Brief: Give the lines below again exactly, starting with the line that holds "This screenshot has width=834, height=1456." and going on through the line that holds "You are a computer-use agent. The".

Input data:
========
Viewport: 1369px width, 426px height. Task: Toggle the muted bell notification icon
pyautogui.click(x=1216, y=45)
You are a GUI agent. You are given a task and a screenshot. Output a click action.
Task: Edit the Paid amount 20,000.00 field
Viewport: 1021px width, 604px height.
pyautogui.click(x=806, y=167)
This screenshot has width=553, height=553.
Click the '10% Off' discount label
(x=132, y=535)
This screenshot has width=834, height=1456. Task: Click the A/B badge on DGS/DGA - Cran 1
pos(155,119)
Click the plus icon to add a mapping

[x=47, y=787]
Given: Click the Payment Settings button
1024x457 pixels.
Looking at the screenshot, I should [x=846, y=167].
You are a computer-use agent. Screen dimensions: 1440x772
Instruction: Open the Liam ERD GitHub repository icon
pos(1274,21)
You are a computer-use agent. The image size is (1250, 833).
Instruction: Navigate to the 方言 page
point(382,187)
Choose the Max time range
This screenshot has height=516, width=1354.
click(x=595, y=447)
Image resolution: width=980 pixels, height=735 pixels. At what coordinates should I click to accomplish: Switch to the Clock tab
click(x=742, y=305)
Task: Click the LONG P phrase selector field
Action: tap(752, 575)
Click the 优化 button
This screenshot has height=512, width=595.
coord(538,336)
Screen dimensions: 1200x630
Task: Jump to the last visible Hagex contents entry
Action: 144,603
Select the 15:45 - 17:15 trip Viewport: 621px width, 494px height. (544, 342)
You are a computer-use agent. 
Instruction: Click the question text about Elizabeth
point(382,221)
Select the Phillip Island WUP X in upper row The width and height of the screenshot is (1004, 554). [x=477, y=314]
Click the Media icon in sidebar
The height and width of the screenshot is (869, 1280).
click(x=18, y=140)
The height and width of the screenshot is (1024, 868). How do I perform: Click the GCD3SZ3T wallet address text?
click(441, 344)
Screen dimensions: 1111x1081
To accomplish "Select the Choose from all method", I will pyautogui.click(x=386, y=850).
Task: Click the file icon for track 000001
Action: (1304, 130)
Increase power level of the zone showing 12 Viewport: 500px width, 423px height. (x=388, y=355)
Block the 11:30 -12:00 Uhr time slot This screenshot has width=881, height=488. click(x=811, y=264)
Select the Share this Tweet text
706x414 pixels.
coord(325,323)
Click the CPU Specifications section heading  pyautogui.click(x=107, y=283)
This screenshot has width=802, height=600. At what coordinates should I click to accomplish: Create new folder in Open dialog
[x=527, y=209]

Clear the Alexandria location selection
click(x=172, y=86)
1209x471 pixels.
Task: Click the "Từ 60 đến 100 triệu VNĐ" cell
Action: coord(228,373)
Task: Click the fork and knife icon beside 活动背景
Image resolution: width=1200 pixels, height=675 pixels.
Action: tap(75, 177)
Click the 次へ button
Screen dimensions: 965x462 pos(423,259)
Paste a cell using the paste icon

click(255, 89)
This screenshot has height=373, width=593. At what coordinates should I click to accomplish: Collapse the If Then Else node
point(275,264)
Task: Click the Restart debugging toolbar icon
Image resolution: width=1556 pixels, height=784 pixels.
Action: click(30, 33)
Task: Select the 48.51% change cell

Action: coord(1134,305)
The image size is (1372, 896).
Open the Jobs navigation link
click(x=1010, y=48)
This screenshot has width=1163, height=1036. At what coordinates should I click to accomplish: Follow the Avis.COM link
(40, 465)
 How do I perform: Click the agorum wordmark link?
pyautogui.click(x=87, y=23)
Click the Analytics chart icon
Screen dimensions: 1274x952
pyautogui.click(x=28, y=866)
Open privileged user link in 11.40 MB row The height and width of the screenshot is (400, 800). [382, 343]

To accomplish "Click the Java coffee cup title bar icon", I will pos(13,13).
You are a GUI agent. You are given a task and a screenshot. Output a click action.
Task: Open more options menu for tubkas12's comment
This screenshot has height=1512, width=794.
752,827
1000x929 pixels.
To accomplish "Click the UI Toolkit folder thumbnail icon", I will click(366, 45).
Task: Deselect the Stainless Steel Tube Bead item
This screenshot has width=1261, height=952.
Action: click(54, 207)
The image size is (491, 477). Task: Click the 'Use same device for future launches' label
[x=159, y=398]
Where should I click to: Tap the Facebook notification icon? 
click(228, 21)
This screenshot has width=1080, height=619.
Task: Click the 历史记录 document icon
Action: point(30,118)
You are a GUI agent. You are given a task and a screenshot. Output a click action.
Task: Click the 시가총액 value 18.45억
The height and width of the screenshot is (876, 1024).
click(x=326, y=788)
========
Output of the task:
This screenshot has width=834, height=1456. Task: Click the A/B badge on DGS/DGA - Cran 1
pos(155,119)
Click the plus icon to add a mapping

[x=47, y=787]
Given: Click the Payment Settings button
1024x457 pixels.
Looking at the screenshot, I should [x=846, y=167].
You are a computer-use agent. Screen dimensions: 1440x772
Instruction: Open the Liam ERD GitHub repository icon
pos(1274,21)
You are a computer-use agent. The image size is (1250, 833).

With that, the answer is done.